Osmangazi ilçesinde terzi dükkanı işleten Hamdi Güner, 12 yaşında Ahilik kültürüyle başladığı mesleğinde, tam 58 yıl boyunca el emeği göz nuru ürünler ortaya koydu. 48 yıl boyunca iş insanlarından bakanlara kadar birçok isme hizmet veren Güner, dükkanını sadece bir iş yeri değil, aynı zamanda bir hatıra müzesine dönüştürdü. Müşterilerinden aldığı anı eşyalarıyla duvarlarını süsleyen Güner, mesleğine olan bağlılığını da her detaya yansıttı.
ŞEREF DEFTERİ VE HATIRA EŞYALARIYLA DÜKKANINA ANLAM KATTI
Güner, dükkanının başköşesine koyduğu şeref defterine, her gelen müşterisinin birkaç satır yazmasını sağlıyor. Anahtarlıktan kaleme kadar farklı hatıra eşyalarının sergilendiği dükkanın çatı katı ise, müşteriler için adeta bir bekleme salonuna dönüşmüş. Kafeyi andıran konseptiyle sıralarını bekleyen müşterilere ikramda bulunan Güner, mesleğinin sadece kumaşlarla değil, insanların ruhuna da dokunduğunu ifade ediyor. Terziliği, peygamber mesleği olarak nitelendiren Hamdi Güner, "Çok kutsal bir mesleği yapmanın onurunu ve gururunu yaşıyorum.

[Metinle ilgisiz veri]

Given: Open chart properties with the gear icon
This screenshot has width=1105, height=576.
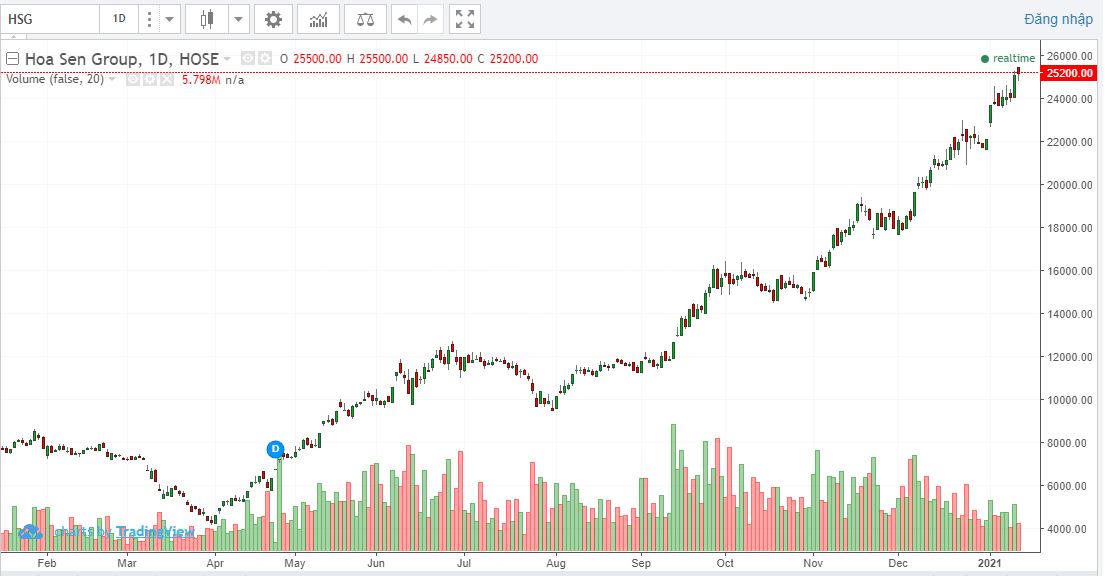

Çünkü insan yaşamındaki önemli bir faktör olan giyinmek, hem örtünmek hem de zevk için gereklidir. İnsanlara elbise giydirmek, onların kendilerini iyi hissetmelerini sağlamak beni mutlu ediyor" diyerek mesleğine olan sevgi ve saygısını dile getiriyor.

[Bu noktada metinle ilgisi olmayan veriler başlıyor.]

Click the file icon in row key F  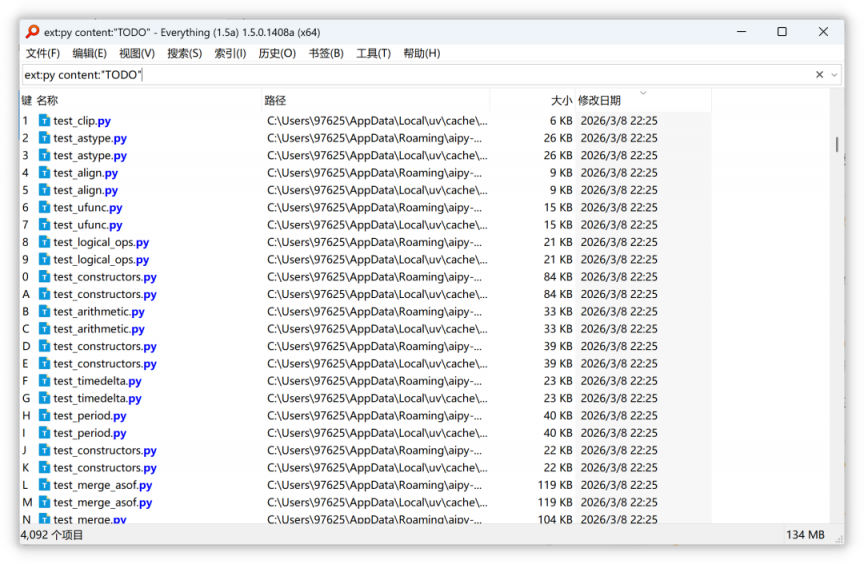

MESLEĞE OLAN TUTKUSU VE ÇOCUKLUK ANILARI
Mesleğe olan ilgisi çocukluk yıllarına dayanan Güner, "Bir terzi tabelası gördüğümde bütün vücudum elektrikleniyordu. O kadar çok seviyorum ki, babama diz çöküp, beni terzinin yanına çırak vermesi için yalvardım" diye konuşuyor. Güner'in mesleğe olan bu sevgi, onu sadece bir terzi değil, aynı zamanda bir sanatçı yapmış. Güner, mesleğinde bir hedef belirlemiş ve yıllarca çalışarak bu hedefini gerçekleştirmiş. "Benim hedefim, devlet büyüklerine elbise dikmekti. Bakanlara, valilere, iş insanlarına elbise diktim. Ama Cumhurbaşkanına elbise dikmek hala hedefim. Eğer bunu da başarabilirsem, mesleğime taç takmış olacağım" dedi. Bu hedefi gerçekleştirebilmek için birçok önemli isimle çalışmış ve elbise dikmiş.
BİR AİLEDEN ÜÇ KUŞAĞA ELBİSE DİKTİM
Hamdi Güner, "Bir aileden üç kuşağa elbise diktim. Dede, oğul, torun… Ve hala o insanlara hizmet vermeye devam ediyorum. Müşterilerimizden bıraktıkları hatıra eşyaları ve yazdıkları duygularla dolu bir şeref defterimiz var. Her biri bizim için çok değerli" diyerek hem mesleğinin hem de müşterileriyle kurduğu bağın ne kadar özel olduğunu vurguluyor.